殿中歌舞已到尾声,殿外进来两个宦官,都是在紫宸殿当值的圣人近侍。这两人一人手执拂尘,一人手捧镀金铜托盘,一前一后进来。歌舞暂停,当前一人一甩拂尘,道:“各位大人,陛下赐饼,请诸位大人同尝。”
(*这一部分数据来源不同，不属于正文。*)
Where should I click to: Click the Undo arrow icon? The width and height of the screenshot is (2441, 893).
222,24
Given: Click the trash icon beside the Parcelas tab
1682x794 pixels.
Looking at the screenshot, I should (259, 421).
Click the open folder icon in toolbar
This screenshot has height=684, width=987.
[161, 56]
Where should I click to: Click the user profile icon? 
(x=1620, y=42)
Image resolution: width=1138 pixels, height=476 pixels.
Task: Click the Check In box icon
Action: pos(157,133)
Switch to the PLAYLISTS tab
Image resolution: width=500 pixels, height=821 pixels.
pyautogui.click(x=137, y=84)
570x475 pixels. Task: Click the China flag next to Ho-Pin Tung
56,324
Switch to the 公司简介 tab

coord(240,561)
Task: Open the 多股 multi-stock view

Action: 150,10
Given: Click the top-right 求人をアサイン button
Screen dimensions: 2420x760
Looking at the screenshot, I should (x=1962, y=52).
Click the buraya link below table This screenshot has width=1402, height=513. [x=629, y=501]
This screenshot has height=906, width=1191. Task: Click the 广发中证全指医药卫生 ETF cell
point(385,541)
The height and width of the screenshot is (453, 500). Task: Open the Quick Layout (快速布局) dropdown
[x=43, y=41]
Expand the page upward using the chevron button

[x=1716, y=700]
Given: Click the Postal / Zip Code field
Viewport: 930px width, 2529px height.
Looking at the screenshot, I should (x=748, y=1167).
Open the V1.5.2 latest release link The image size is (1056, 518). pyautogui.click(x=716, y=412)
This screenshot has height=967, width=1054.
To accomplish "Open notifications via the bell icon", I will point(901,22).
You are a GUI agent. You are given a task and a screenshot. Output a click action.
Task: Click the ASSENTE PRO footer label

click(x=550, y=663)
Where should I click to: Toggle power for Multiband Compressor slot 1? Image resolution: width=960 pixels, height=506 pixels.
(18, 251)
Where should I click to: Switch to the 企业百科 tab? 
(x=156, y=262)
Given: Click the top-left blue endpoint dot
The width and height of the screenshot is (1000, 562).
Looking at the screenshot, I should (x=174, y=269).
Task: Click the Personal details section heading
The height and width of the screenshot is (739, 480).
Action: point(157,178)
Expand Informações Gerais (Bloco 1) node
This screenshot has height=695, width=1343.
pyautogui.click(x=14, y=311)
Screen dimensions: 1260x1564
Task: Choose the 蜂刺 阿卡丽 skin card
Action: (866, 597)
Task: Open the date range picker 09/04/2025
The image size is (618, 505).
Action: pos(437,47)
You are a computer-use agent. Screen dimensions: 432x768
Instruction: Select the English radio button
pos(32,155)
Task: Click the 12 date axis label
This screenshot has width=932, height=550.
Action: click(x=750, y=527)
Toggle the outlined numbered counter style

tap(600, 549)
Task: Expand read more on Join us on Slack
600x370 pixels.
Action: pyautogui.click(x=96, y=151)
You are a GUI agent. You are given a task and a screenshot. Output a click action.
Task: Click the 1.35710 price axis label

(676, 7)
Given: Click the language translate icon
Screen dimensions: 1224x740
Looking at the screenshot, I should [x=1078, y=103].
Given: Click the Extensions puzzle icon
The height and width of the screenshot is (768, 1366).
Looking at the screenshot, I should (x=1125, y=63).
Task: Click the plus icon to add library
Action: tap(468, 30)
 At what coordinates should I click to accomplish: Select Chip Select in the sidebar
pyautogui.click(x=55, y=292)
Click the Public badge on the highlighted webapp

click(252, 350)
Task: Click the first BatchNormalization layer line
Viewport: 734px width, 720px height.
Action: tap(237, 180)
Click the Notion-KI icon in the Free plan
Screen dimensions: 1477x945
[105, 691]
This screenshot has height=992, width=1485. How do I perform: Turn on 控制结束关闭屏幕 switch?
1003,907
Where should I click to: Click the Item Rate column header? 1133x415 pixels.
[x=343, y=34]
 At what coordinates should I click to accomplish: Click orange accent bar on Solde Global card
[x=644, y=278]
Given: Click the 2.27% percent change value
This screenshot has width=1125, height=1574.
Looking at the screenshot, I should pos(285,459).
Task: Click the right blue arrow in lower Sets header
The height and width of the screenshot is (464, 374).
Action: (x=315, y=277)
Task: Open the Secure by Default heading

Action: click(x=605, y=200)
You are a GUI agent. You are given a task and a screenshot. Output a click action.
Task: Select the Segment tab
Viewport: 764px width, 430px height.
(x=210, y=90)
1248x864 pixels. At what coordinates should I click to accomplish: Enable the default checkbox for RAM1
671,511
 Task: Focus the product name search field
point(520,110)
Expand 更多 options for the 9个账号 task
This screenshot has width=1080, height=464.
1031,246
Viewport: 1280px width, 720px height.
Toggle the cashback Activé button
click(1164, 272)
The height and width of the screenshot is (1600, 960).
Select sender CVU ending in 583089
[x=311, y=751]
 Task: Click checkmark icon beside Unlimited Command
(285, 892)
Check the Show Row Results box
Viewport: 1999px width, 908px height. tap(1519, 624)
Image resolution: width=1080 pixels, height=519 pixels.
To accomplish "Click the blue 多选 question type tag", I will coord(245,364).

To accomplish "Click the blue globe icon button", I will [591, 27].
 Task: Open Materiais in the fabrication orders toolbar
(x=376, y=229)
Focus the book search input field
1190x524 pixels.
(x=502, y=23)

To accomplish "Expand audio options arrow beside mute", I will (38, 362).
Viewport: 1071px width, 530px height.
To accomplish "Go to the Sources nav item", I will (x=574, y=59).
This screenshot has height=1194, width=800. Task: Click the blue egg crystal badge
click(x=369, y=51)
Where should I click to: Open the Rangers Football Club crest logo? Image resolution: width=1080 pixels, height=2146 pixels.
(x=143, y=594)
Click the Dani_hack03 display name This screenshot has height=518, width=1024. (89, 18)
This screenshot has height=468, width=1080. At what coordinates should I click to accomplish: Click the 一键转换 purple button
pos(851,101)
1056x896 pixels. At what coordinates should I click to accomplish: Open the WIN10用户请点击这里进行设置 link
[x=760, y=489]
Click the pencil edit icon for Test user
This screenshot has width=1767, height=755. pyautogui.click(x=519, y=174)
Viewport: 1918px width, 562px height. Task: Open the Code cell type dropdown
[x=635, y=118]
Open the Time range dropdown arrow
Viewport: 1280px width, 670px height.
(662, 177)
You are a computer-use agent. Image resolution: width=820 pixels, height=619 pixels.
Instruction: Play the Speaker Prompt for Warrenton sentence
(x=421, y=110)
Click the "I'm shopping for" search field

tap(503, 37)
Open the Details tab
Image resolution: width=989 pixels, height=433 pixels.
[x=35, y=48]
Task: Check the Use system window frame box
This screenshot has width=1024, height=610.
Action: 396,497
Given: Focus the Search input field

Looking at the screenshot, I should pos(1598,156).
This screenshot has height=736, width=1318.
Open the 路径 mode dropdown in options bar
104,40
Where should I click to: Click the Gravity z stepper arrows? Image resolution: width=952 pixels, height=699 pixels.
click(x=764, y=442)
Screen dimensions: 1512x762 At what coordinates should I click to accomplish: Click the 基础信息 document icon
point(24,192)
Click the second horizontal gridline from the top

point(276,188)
说着,他将铜盘上扣的高盖打开,露出盘中所托的小饼来。
“咦?”看到小饼堆叠的模样,他不由一怔,可到底当着众人之面,不便表露,于是很快收住。
底下站的林宴却变了神色。
那小饼堆叠的模样,与二人分开前那日,宋星遥在家中和他闲谈时随手拿点心垒的形状相同,是下小上宽并不规整的形状,并非待客所摆的造型。
这小饼出自宋星遥之手?
圣人精力虽有好转,可宴饮到一半又有不适,已经先回紫宸宫休息,这小饼是先送去紫宸宫献给圣人,圣人小尝后才送出来的……
紫宸宫?!
难怪他找遍几处地方,都没能发现宋星遥身影。
若她真在紫宸殿,那就算他把皇宫翻个遍也不可能找到她,谁能想到,她在圣人的寝宫中?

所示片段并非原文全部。